Потом он вышел со двора и направился к кладбищу. Там не было ни души. Могильщики куда-то отошли, оставив готовую четырехугольную яму. Грустью веяло от стройных кипарисов. Огромная, оплетенная плющом липа замерла и оцепенела в таинственной тишине. Вамех опустился на чью-то могильную плиту. Внизу расстилалась долина, виднелся городок, железная дорога, шоссе, река и бесконечные нивы. Выше по косогору, на котором разбили кладбище, на обрывистой и неприступной вершине высилась старинная, крепкая еще, но заброшенная крепостная башня с обвалившимися зубцами, по преданию, резиденция одного из колхских царей. Плющом и мхом заросли ее стены, и на фоне лесистых хребтов она проступила где белой, а где зеленой, словно замаскированная неумелой рукой. Вамех сидел на надгробном камне и думал. Кто расскажет, какой вид открывался отсюда века назад? Дремучие леса были богаты зверем, болотный пар застилал низину. Жил здесь народ, совершенно отличный от современного, кутался в звериные шкуры, расписывал свое тело охрой, но уже умел ковать превосходную сталь и отменно владел ею. Иным был тогда мир, иными были стремления людей, иной была оценка всех явлений. Но какое значение имеет сегодня то, что было? Никакого. Что есть «было» для сегодняшнего дня? Ничто. Жил некий человек, был красив, счастлив, но что означает для нас это «жил»? Ничего, абсолютно ничего! Только то, что существовал он и нет его. Реально ли это «был» сегодня?
Вамех сидел на надгробной плите. Кто покоится под этим надгробием, сколько веков лежит под ним? Время стерло надпись на камне. Но там, в глубине, находятся останки того, кто некогда назывался человеком, ходил по земле, дышал, смотрел на мир, обладал своеобразным лицом и голосом, был личностью, по своей внутренней сущности единственной среди всего народонаселения земли, и думал о смерти, ибо он был человеком. Миллионы и миллионы лет существовала вселенная до его появления на свет. Но вот он родился, жил и умер. Он умер, и с момента его смерти прошел миг, потом еще один, пролетели минута, месяц, год… Обтесали это надгробие, высекли на нем надпись: кто лежит здесь, сколько лет было его жития.

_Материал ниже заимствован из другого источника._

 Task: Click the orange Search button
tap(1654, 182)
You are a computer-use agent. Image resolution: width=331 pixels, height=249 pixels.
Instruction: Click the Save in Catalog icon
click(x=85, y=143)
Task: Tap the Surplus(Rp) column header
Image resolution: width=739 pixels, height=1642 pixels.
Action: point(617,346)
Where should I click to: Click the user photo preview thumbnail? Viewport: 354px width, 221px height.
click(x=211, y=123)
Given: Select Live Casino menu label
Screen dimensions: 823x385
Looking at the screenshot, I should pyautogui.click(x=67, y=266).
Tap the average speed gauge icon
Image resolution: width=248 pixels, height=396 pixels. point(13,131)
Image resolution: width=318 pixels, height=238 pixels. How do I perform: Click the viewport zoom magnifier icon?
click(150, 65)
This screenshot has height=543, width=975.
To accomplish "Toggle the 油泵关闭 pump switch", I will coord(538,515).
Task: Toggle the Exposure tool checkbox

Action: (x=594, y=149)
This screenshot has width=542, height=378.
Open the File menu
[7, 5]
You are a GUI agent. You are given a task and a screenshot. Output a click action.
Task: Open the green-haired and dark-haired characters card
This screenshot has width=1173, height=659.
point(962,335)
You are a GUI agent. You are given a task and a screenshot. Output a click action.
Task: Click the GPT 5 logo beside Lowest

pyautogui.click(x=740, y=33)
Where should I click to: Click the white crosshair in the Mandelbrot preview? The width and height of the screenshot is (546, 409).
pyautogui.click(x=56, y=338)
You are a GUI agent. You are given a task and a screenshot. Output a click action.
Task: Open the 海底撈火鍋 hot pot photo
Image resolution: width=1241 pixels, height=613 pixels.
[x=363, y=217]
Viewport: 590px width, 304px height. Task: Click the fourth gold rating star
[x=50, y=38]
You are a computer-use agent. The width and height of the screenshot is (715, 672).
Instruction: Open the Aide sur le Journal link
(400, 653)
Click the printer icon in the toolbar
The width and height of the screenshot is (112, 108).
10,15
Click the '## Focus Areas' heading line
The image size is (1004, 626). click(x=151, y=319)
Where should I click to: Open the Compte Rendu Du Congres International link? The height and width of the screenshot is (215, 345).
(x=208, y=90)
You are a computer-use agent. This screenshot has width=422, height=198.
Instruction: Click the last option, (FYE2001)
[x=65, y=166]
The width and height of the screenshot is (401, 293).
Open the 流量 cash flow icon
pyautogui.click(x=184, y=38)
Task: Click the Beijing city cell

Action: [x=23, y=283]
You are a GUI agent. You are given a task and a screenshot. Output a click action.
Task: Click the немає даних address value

Пронеслись еще годы, течение времени и ненастье стачивали камень, смывая буквы, и сейчас никто не знает, кто покоится под этим камнем, мужчина или женщина, юноша или старик, злодей или святой… Прошли десятилетия, пролетят еще миллионы и миллиарды лет, бесконечно протянется время со дня его смерти, как бесконечно тянулось оно до дня его рождения, но этого человека не будет больше никогда и не будет ему места во вселенной. Вамех терялся в сомнениях — да существовал ли этот человек вообще? Не минутным ли миражом вспыхнул он в бесконечности мирозданья, потому что бесконечность времени поглотила краткое мгновение его жизни? Может быть, все странная иллюзия? Ведь и само понятие «время» так же приблизительно, как, например, «начало» и «конец»? Все условно, и темна истинная сущность явлений. Не существует предмета, который воочию являл бы себя со всех возможных точек зрения. Таков и человек. Что же в таком случае реально? Что есть действительность?..
Траурная музыка вторглась в раздумья Вамеха и вспугнула их. Похоронная процессия с гробом Таурии подходила к кладбищу, Вамех поднялся и пошел прочь. Идя между могилами, он подумал, что жизнь все-таки нечто иное. Главное — это человек, боль и горе человека. Человек — центр мироздания, — думал Вамех, — ему подчинено все, его разумом рождены все проблемы, которые он поставил и теперь старается решить. Невозможно, чтобы над ним довлело нечто более могущественное, чем он сам. Размышления о законах мироздания нужны человеку, чтобы понять свою роль и место в мире. Не отвлеченность, а земная, каждодневная жизнь человека волновала Вамеха, и ему захотелось облегчить ношу каждого. Жизнь — это действие, а не только размышление, — так теперь думал он.